实验发现,长期亚红斑和红斑UVR显著抑制体重增长、葡萄糖不耐受、胰岛素抵抗、非酒精性脂肪肝发展,以及高脂饮食的C57BL/6雄性小鼠的空腹胰岛素、血糖和胆固醇。然而,UVR产生的这些效果有许多都不能由维生素D补充得到。
在进一步的机制研究中,研究者用0.1mmol S-亚硝基-N-乙酰基青霉胺(SNAP,NO供体)处理皮肤,其他处理组用2-4-羧苯基四甲基咪唑烷-1-氧-3-氧化物钾盐(cPTIO,NO清除剂)或1,25(OH)2D处理亚红斑UVR照射过的皮肤。结果显示,UVR诱导的中介物NO可以重复出UVR的许多作用。
这一研究提示,UVR(日光照射)可能是抑制肥胖和代谢综合征发展的一种有效措施,且UVR的这一作用与维生素D无关,而是由其他UVR诱导的中介物如NO所产生的。
图1 实验方法。用低脂饮食(LF-D+或LF-D-)对4周龄C57BL/6雄性小鼠进行4周喂养。8周龄时,一部分小鼠继续这种饮食,另一部分小鼠换用HF-D+或HF-D-饮食。与此同时,每个饮食组被进一步分为3组,分别接受亚红斑UVR(1kJ/m2,每周2次)或红斑UVR(4kJ/m2,2周一次)长期照射,或不接受UVR照射。

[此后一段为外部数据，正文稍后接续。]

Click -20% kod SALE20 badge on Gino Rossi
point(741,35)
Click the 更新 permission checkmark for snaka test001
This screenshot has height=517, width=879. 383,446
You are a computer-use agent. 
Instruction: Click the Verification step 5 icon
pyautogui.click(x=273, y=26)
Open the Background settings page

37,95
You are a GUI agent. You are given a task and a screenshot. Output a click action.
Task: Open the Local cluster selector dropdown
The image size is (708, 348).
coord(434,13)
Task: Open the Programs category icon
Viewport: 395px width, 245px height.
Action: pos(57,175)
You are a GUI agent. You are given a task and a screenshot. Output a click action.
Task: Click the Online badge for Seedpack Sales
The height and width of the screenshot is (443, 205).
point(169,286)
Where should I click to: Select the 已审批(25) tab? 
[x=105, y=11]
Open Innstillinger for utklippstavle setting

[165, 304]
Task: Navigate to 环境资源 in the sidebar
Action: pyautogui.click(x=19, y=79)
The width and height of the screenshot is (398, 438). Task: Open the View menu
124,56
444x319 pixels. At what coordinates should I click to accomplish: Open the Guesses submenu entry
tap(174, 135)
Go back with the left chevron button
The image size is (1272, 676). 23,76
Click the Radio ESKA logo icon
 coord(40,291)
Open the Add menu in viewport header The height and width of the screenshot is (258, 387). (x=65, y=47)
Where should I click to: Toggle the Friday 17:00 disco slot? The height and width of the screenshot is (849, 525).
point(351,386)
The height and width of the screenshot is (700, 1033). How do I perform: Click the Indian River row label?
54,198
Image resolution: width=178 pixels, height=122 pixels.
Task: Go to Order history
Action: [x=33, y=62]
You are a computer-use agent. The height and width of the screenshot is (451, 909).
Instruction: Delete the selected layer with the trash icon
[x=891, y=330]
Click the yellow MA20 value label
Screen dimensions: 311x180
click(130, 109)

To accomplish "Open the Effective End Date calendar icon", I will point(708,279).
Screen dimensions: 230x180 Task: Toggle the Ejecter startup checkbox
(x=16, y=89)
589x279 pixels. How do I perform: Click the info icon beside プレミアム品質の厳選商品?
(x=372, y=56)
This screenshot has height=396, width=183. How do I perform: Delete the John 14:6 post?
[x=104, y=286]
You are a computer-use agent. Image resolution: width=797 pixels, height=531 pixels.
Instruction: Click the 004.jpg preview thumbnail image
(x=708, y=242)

每组小鼠按各自方案接受12周喂食和UVR照射,直到20周龄。共有12个处理组,每组18只小鼠。此实验共进行2次。
图2 长期UVR皮肤暴露,维生素D饮食,以及高脂饮食对血清25(OH)D水平的作用。A:对4周龄C57BL/6雄性小鼠给予4周低脂饮食(LF-D+或LF-D-)。B-D:8周龄时(第0周),一部分小鼠继续这种饮食,另一部分小鼠换用HF-D+或HF-D-饮食。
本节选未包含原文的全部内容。